S’adapter pour survivre. Dans ce contexte, l’entreprise moderne n’a pas d’autre choix que d’évoluer si elle désire se pérenniser. L’entrepreneur avisé adapte ses systèmes juridiques à la disparité judiciaire qui caractérise les relations internationales, chaque pays disposant de sa propre législation. Néanmoins on constate une mutation des lois nationales qui sont de plus en plus enclines à favoriser la mobilité des acteurs économiques. Sur ce point, l’entreprise doit pouvoir être flexible en délocalisant, par exemple, certaines de ses activités. Il convient aussi d’anticiper la création de lois extraterritoriales qui permettent aux Etats de légiférer sur les entreprises étrangères. S’adapter aux normes étatiques, oui, mais pas uniquement. Arancha Gonzalez, directrice exécutive du Centre International de Commerce, met en évidence plusieurs problématiques sensibles sur lesquelles les entreprises devront s’ajuster si elles veulent survivre.
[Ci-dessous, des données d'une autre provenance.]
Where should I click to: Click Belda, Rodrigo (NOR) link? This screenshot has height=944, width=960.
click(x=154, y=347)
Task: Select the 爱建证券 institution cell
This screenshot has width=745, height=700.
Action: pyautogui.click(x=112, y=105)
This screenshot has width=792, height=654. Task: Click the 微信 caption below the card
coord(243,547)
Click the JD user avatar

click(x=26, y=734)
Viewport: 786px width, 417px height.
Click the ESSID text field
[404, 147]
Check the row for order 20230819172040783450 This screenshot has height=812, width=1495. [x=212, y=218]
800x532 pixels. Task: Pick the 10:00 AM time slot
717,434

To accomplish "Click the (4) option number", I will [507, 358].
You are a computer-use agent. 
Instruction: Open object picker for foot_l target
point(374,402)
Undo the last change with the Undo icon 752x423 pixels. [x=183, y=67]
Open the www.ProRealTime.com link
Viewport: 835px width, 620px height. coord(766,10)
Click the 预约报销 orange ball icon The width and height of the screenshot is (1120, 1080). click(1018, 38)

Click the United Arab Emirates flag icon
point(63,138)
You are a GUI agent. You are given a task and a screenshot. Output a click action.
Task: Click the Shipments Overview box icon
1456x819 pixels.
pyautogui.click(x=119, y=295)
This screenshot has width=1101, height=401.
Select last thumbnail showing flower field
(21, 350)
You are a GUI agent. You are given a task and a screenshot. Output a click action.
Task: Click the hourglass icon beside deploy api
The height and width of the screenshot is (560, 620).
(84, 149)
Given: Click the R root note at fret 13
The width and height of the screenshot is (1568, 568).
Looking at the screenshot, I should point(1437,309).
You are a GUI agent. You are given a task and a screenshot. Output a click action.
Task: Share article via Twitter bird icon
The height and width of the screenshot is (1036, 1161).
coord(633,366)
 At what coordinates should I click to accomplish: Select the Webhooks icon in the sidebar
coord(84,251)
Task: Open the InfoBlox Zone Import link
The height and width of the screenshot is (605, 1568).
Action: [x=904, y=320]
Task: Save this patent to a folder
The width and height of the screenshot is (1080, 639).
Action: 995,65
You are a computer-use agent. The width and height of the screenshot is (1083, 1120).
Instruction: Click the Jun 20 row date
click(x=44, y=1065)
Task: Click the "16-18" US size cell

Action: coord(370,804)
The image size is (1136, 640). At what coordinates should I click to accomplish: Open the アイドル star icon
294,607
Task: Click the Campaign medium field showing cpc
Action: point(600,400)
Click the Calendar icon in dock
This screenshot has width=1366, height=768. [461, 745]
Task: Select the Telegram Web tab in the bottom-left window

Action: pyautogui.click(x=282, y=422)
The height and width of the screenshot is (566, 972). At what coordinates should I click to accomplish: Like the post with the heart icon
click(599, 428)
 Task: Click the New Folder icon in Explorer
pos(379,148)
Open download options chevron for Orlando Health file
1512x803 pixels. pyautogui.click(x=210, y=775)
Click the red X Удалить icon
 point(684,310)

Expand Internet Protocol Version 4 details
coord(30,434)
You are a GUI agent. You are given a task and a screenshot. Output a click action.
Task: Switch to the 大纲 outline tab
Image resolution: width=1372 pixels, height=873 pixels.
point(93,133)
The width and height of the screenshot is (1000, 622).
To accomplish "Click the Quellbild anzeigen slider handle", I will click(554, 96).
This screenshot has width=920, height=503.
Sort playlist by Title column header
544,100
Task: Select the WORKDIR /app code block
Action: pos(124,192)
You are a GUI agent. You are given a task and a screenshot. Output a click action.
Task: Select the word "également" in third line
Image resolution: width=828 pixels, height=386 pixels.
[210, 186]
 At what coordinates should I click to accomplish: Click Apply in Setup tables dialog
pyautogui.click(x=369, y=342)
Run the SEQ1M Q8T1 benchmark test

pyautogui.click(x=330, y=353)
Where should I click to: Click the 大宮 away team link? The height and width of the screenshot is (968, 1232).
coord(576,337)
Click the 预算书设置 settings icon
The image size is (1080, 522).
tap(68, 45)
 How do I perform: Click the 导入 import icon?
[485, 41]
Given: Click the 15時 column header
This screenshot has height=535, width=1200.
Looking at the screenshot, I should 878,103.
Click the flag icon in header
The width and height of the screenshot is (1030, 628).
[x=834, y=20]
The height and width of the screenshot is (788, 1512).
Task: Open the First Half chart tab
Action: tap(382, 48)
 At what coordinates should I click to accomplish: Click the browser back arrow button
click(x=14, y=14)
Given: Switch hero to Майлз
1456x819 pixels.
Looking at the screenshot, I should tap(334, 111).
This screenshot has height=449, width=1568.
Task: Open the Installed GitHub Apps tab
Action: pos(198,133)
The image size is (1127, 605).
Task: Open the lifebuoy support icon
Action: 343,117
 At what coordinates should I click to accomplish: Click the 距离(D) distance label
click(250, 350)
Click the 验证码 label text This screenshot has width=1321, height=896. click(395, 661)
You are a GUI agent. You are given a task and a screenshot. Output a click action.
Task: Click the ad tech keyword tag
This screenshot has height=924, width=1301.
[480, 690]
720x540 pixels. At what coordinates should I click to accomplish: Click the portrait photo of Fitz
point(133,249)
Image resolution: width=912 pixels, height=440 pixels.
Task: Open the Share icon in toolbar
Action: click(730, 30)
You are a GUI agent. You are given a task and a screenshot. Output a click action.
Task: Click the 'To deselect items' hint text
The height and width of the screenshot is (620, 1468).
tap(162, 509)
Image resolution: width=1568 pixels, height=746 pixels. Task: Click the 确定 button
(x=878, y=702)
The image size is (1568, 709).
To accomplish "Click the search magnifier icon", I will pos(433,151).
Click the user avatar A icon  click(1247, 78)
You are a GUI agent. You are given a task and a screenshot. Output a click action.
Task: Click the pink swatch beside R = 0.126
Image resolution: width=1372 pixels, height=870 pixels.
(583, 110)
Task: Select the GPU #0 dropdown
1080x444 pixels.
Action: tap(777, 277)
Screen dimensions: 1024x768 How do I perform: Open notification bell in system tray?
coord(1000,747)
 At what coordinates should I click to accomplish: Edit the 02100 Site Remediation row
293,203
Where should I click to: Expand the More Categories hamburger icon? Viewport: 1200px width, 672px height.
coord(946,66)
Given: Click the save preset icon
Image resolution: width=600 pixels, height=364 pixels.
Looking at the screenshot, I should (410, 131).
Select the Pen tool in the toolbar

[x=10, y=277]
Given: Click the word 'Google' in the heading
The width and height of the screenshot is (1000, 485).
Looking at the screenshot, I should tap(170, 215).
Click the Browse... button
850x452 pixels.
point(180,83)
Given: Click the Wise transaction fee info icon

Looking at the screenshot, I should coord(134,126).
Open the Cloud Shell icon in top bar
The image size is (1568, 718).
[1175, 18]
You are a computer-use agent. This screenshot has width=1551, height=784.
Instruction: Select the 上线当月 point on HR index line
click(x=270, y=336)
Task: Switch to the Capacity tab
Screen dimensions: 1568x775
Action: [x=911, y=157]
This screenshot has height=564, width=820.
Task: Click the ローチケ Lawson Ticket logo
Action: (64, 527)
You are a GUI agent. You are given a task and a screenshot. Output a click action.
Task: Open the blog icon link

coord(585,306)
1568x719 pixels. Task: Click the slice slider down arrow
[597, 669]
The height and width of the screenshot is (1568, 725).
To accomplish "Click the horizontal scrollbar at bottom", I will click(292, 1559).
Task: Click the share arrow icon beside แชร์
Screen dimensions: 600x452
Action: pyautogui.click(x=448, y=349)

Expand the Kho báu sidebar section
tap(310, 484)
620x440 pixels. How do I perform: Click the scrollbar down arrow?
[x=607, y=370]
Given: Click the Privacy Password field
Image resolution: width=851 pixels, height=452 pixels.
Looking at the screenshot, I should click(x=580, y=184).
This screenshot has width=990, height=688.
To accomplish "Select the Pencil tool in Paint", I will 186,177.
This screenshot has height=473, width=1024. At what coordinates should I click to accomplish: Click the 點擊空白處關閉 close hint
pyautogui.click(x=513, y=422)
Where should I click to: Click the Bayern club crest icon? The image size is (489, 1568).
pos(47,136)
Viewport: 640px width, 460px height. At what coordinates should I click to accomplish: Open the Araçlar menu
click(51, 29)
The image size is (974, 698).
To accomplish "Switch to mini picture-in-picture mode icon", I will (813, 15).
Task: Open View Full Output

Les problèmes environnementaux, la mutation des marchés, et la multi-polarité du monde sont ainsi trois importants facteurs d’incertitude. Pour s’en protéger,« we need to think ahead of the curve », souligne Bing Xiang, professeur et doyen fondateur de l’école de commerce Cheung Kong, « and be well prepared ». Réactivité, adaptation : les maîtres mots de cette conférence.

« Small is beautiful ». Quelle forme prendra l’entreprise dans les années à venir ? Question épineuse. Une grande tendance semble néanmoins se dégager. De grandes plate-formes devraient centraliser une partie des services sur lesquels reposeraient une multitude de petites entités et d’entreprises spécialisées. Ces petites entreprises partageront les locaux et les infrastructures des plate-formes. La transition est déjà amorcée à travers la consécration de sites tels que Blablacar, Facebook, Airbnb, mais aussi à travers l’émergence de sites de financement participatif. Or, cette situation crée un certain nombre de risques. La polarisation du pouvoir due à la mosaïque de petites entreprises pourrait amener à une hégémonie des grandes plate-formes. Le rôle des Etats s’en verrait affaibli ; les comptes Facebook et LinkedIn, par exemple, sont de plus en plus utilisés comme preuves d’identité, pouvoir historiquement réservé aux gouvernements. Rien ne dit que ce processus s’arrêtera là.

Rééquilibrer la distribution du pouvoir. Un point positif nuance le tableau. Phillippe Wahl, PDG de La Poste, rappelle que l’entreprise du 21e siècle sera celle qui sera au service de ses clients, répondra à un rôle précis, aura une véritable utilité publique. Depuis quelques années le consommateur revient progressivement au centre des préoccupations de l’entrepreneur, notamment en raison de l’expansion d’internet qui permet une meilleure comparaison des produits. La conséquence directe est l’amélioration qualitative globale. Il faudra, aussi, songer à modifier les rapports de force entre salariés et entrepreneurs, repenser le système hiérarchique de l’entreprise. Olivier Klein souligne à ce propos que les entreprises verticales n’ont pas d’avenir, car moins légitimes auprès de leurs travailleurs. « Les salariés ont besoin de sens », martèle-t-il. Il est clair que, face aux nouveaux challenges, l’entrepreneur et son entreprise doivent plus que jamais se préparer à évoluer. « Il est venu le temps des entrepreneurs », selon Philippe Wahl. L’avenir confirmera ou infirmera cette assomption.